Please copy every line of the material exactly.
◆ ◆ ◆ ◆ ◆ ◆ ◆
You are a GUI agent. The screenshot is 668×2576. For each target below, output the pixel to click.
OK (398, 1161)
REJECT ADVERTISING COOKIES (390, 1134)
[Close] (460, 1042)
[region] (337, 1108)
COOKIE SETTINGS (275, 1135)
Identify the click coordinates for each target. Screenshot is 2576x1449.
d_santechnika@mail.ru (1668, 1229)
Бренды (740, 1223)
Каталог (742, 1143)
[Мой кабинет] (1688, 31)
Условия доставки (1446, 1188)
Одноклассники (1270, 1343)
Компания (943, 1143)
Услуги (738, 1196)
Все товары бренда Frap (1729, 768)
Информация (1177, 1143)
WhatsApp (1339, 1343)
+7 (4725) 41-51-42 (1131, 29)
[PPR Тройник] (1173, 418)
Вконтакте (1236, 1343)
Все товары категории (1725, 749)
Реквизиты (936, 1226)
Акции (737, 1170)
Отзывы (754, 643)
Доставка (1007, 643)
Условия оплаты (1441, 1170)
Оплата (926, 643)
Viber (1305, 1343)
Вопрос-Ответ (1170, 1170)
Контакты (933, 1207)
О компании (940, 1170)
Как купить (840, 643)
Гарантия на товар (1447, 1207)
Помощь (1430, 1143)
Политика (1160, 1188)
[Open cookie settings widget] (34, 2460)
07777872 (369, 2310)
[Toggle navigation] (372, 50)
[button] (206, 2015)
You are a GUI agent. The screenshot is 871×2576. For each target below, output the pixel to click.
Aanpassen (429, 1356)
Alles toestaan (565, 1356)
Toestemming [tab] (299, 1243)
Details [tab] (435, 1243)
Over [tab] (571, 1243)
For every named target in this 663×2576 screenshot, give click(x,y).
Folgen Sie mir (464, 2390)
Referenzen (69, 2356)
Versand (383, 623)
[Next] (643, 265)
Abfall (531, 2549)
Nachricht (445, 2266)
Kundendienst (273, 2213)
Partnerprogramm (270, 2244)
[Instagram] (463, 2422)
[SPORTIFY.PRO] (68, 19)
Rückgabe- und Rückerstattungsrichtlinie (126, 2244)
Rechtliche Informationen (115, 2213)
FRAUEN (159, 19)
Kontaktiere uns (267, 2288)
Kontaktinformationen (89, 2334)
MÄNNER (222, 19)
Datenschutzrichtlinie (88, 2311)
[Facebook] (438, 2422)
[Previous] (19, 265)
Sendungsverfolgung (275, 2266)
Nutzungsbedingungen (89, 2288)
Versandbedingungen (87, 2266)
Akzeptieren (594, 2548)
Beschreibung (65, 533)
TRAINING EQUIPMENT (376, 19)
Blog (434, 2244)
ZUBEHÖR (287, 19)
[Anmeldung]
◆ ◆ ◆ ◆ ◆ ◆ ◆
- SOLUTION:
You are a GUI agent. The screenshot is 668×2576. For each target below, output the pixel to click.
OK (398, 1161)
REJECT ADVERTISING COOKIES (390, 1134)
[Close] (460, 1042)
[region] (337, 1108)
COOKIE SETTINGS (275, 1135)
Identify the click coordinates for each target. Screenshot is 2576x1449.
d_santechnika@mail.ru (1668, 1229)
Бренды (740, 1223)
Каталог (742, 1143)
[Мой кабинет] (1688, 31)
Условия доставки (1446, 1188)
Одноклассники (1270, 1343)
Компания (943, 1143)
Услуги (738, 1196)
Все товары бренда Frap (1729, 768)
Информация (1177, 1143)
WhatsApp (1339, 1343)
+7 (4725) 41-51-42 (1131, 29)
[PPR Тройник] (1173, 418)
Вконтакте (1236, 1343)
Все товары категории (1725, 749)
Реквизиты (936, 1226)
Акции (737, 1170)
Отзывы (754, 643)
Доставка (1007, 643)
Условия оплаты (1441, 1170)
Оплата (926, 643)
Viber (1305, 1343)
Вопрос-Ответ (1170, 1170)
Контакты (933, 1207)
О компании (940, 1170)
Как купить (840, 643)
Гарантия на товар (1447, 1207)
Помощь (1430, 1143)
Политика (1160, 1188)
[Open cookie settings widget] (34, 2460)
07777872 (369, 2310)
[Toggle navigation] (372, 50)
[button] (206, 2015)
You are a GUI agent. The screenshot is 871×2576. For each target below, output the pixel to click.
Aanpassen (429, 1356)
Alles toestaan (565, 1356)
Toestemming [tab] (299, 1243)
Details [tab] (435, 1243)
Over [tab] (571, 1243)
For every named target in this 663×2576 screenshot, give click(x,y).
Folgen Sie mir (464, 2390)
Referenzen (69, 2356)
Versand (383, 623)
[Next] (643, 265)
Abfall (531, 2549)
Nachricht (445, 2266)
Kundendienst (273, 2213)
Partnerprogramm (270, 2244)
[Instagram] (463, 2422)
[SPORTIFY.PRO] (68, 19)
Rückgabe- und Rückerstattungsrichtlinie (126, 2244)
Rechtliche Informationen (115, 2213)
FRAUEN (159, 19)
Kontaktiere uns (267, 2288)
Kontaktinformationen (89, 2334)
MÄNNER (222, 19)
Datenschutzrichtlinie (88, 2311)
[Facebook] (438, 2422)
[Previous] (19, 265)
Sendungsverfolgung (275, 2266)
Nutzungsbedingungen (89, 2288)
Versandbedingungen (87, 2266)
Akzeptieren (594, 2548)
Beschreibung (65, 533)
TRAINING EQUIPMENT (376, 19)
Blog (434, 2244)
ZUBEHÖR (287, 19)
[Anmeldung]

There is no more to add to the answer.